CMLL Día de Muertos (Spanish for "Day of the Dead") is the collective name of a series of annually occurring lucha libre (or professional wrestling) supercard shows promoted by Mexican professional wrestling promotion Consejo Mundial de Lucha Libre (CMLL). Starting in 2014, CMLL has held specially themed shows to celebrate Día de Muertos with a special edition of their CMLL Super Viernes show closest to November 2. Some years the celebrations extended to shows held on Saturday and Sunday as well but the focal point has been the Friday night shows in Arena México. There has been a total of eleven events promoted focusing on the Día de Muertos celebration, with the first taking place in 2014.

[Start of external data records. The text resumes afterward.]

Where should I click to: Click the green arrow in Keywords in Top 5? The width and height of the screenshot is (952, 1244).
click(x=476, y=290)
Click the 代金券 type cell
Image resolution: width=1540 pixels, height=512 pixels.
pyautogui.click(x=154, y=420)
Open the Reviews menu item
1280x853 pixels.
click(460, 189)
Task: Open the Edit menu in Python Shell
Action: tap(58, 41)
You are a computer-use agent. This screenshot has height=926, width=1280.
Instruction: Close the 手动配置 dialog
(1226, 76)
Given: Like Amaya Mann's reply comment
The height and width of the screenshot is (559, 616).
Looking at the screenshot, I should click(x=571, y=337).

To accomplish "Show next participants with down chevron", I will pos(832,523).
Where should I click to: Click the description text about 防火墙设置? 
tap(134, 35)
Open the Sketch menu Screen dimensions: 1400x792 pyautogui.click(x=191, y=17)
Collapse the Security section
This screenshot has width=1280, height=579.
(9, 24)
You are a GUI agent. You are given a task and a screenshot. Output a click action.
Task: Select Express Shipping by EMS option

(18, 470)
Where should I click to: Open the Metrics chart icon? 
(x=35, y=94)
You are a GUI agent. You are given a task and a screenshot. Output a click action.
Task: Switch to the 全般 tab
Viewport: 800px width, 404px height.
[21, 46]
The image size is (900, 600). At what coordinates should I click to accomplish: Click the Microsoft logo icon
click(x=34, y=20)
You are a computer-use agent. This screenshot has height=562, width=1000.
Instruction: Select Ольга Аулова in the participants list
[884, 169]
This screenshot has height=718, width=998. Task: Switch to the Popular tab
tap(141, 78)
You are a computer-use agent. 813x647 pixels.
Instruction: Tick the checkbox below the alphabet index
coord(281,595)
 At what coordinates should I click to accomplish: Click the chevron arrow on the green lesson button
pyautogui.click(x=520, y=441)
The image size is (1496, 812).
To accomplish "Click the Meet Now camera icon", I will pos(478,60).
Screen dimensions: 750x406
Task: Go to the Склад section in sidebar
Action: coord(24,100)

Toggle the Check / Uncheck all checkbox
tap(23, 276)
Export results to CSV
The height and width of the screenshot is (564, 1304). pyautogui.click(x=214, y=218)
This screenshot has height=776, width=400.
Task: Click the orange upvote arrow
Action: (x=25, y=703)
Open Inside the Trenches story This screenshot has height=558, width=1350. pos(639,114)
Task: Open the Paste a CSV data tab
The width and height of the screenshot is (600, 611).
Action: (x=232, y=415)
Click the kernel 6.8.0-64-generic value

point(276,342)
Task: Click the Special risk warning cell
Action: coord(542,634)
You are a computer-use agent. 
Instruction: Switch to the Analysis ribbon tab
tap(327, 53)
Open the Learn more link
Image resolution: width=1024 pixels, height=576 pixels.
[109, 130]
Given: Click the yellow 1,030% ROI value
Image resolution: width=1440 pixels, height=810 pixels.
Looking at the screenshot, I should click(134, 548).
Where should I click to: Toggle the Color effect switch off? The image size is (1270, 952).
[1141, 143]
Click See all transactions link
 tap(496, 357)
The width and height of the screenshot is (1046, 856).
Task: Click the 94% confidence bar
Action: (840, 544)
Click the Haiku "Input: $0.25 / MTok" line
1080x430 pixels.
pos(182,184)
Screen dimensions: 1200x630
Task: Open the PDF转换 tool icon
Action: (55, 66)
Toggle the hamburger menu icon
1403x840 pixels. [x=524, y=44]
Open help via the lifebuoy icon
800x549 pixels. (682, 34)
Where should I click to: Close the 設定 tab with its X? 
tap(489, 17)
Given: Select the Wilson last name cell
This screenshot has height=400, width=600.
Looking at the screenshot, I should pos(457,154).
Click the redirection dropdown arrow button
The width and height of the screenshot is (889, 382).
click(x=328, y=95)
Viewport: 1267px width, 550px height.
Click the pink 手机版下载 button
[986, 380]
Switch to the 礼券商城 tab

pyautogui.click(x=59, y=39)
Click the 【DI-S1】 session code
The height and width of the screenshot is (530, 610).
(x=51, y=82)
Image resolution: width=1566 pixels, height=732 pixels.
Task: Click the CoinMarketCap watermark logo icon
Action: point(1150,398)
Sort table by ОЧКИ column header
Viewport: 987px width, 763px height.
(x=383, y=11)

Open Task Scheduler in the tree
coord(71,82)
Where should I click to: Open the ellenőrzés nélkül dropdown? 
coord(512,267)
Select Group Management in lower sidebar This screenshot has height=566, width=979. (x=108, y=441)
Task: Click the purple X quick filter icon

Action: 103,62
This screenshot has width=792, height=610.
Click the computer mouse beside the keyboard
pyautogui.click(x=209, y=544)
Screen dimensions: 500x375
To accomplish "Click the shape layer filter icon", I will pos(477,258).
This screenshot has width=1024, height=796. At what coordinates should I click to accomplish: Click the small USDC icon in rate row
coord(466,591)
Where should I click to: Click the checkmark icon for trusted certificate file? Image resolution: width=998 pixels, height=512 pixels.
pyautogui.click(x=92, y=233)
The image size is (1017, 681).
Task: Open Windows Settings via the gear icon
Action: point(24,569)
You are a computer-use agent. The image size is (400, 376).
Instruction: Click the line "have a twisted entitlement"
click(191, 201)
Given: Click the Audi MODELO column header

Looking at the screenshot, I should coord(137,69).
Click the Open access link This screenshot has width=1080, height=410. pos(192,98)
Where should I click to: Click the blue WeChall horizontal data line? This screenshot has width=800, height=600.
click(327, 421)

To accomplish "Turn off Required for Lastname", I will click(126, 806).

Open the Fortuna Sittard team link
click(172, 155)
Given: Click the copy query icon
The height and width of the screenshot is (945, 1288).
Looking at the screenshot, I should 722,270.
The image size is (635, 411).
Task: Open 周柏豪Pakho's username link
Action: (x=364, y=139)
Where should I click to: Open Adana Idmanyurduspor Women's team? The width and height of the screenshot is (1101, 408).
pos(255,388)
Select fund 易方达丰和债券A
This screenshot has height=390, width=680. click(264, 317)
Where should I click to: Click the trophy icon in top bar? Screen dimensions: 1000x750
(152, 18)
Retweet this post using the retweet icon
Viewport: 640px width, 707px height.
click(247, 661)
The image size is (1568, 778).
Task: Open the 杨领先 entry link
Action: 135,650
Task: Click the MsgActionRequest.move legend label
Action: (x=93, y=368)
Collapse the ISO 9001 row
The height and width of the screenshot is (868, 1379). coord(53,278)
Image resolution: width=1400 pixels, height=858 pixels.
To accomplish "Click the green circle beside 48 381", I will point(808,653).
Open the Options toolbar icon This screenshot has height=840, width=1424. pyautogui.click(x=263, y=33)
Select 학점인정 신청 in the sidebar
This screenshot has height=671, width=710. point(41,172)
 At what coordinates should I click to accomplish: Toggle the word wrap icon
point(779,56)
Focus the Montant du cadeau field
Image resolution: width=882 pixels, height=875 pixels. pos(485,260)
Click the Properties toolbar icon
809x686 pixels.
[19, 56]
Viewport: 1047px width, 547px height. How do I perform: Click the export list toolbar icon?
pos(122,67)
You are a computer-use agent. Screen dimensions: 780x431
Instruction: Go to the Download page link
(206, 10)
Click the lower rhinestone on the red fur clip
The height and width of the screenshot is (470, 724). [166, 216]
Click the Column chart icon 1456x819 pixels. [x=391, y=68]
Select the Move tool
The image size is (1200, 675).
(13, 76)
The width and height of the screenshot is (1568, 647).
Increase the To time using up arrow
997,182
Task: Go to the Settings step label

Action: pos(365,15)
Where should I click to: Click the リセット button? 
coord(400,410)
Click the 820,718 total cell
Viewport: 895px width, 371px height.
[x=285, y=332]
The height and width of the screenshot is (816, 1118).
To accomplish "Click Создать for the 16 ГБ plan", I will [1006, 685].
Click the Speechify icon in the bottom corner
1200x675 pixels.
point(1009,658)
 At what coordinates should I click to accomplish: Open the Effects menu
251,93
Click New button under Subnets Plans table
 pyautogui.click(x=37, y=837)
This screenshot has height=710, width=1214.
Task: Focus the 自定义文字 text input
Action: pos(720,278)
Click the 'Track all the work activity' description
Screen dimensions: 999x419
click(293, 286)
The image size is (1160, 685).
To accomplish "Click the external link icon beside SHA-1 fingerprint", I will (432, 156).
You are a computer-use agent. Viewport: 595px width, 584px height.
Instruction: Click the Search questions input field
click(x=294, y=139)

The October 31, 2014 Día de Muertos show was the first of CMLL's Dia de los Muertos celebrations and began a tradition of CMLL holding a major show to celebrate the Latin American holiday. As part of their Dia de los Muerte celebrations CMLL admitted all children in costumes for free for the show. CMLL held a second Dia de los Muerte celebration on Sunday November 2 as well. Both shows included the Edcanes, CMLL's ring girls and various wrestlers dressed up in traditional Día de Muertos garb. In 2014, CMLL also turned the basement of Arena México into a haunted house attraction before each show.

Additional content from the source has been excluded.